Per il Telegraph il Balcone di Giulietta è il sito turistico più deludente al mondo
Nel pezzo, pubblicato online domenica 21 dicembre 2025, il Balcone di Giulietta guida l’elenco dei “luoghi turistici da evitare nel 2026”. Secondo il quotidiano britannico, il problema non è soltanto il legame con una storia di finzione, ma il fatto che oggi per accedere al sito sia necessario pagare un biglietto.

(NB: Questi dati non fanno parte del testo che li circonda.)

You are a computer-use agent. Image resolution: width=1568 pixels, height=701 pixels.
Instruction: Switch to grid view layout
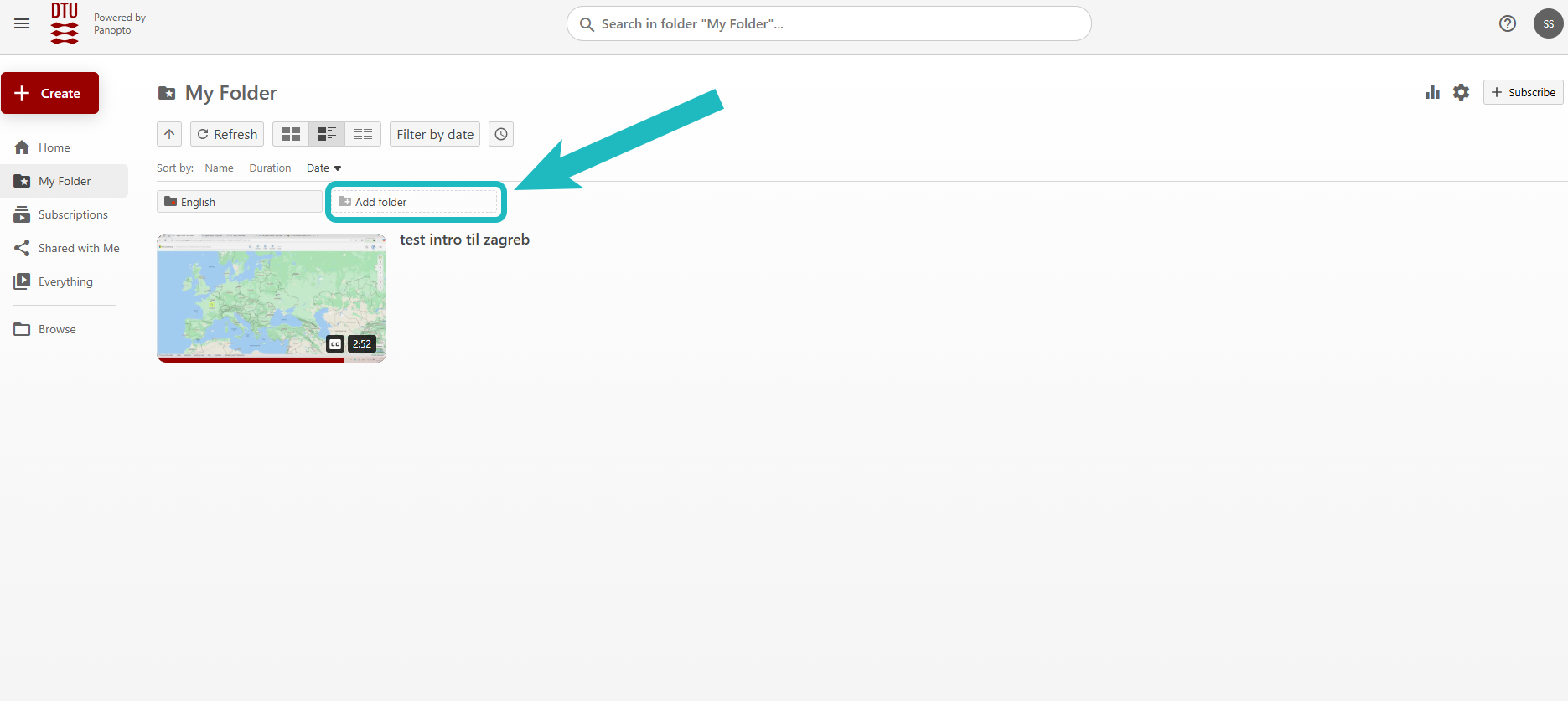291,134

Il Telegraph richiama l’attuale sistema di accesso alla Casa di Giulietta, che prevede il pagamento di 12 euro per entrare nel cortile e vedere il balcone. Una misura introdotta all’inizio di dicembre in attesa della ratifica, da parte del Consiglio comunale prevista a metà gennaio, dell’accordo sul nuovo biglietto da 5 euro per il percorso Teatro Nuovo–Cortile di Giulietta.

Va precisato che l’ingresso al cortile di Giulietta è gratuito fino al 6 gennaio 2026, con accesso dal Teatro Nuovo. Restano invece a pagamento la visita alla casa-museo e l’accesso diretto al balcone, dove la permanenza dei visitatori è limitata a due minuti.
Perché il Telegraph ha stroncato il balcone di Giulietta
Nell’articolo, il giornalista Rob Crossan sottolinea che “Shakespeare non è mai stato a Verona” e che l’edificio che ospita il Balcone di Giulietta “non ha alcun legame con il Bardo né con la vicenda dei due innamorati”. Nonostante questo, scrive il quotidiano, resta una delle immagini più fotografate della città.
Secondo il Telegraph, l’attrazione sarebbe diventata “sempre più profittevole”. Il balcone in pietra, ricorda l’articolo, è stato aggiunto all’edificio solo nel 1930, mentre la statua in bronzo di Giulietta, collocata nel cortile negli anni Settanta, viene definita un ulteriore incentivo al turismo di massa.

La classifica del Telegraph
Secondo il quotidiano inglese, l’Europa offre alcune delle più importanti attrazioni culturali al mondo, ma accanto a queste esiste anche “una tradizione parallela di attrazioni deludenti e sopravvalutate”.
Nella classifica intitolata Europe’s 10 most naff attractions where no discerning tourist would be seen dead (“Le 10 attrazioni più pacchiane d’Europa dove nessun turista con un minimo di buon gusto si farebbe vedere”), il Balcone di Giulietta si colloca al primo posto. L’attrazione veronese precede mete note a livello internazionale come la Monna Lisa del Louvre, il Manneken Pis di Bruxelles, la Sirenetta di Copenhagen e il giro in gondola a Venezia.
Tra le attrazioni criticate dal Telegraph infatti figura anche il giro in gondola a Venezia. Secondo il quotidiano, il mito del romanticismo viene smentito da un costo considerato elevato – 90 euro per mezz’ora – e dal traffico intenso dei canali, ritenuto lontano dall’idea di silenzio e intimità spesso associata all’esperienza.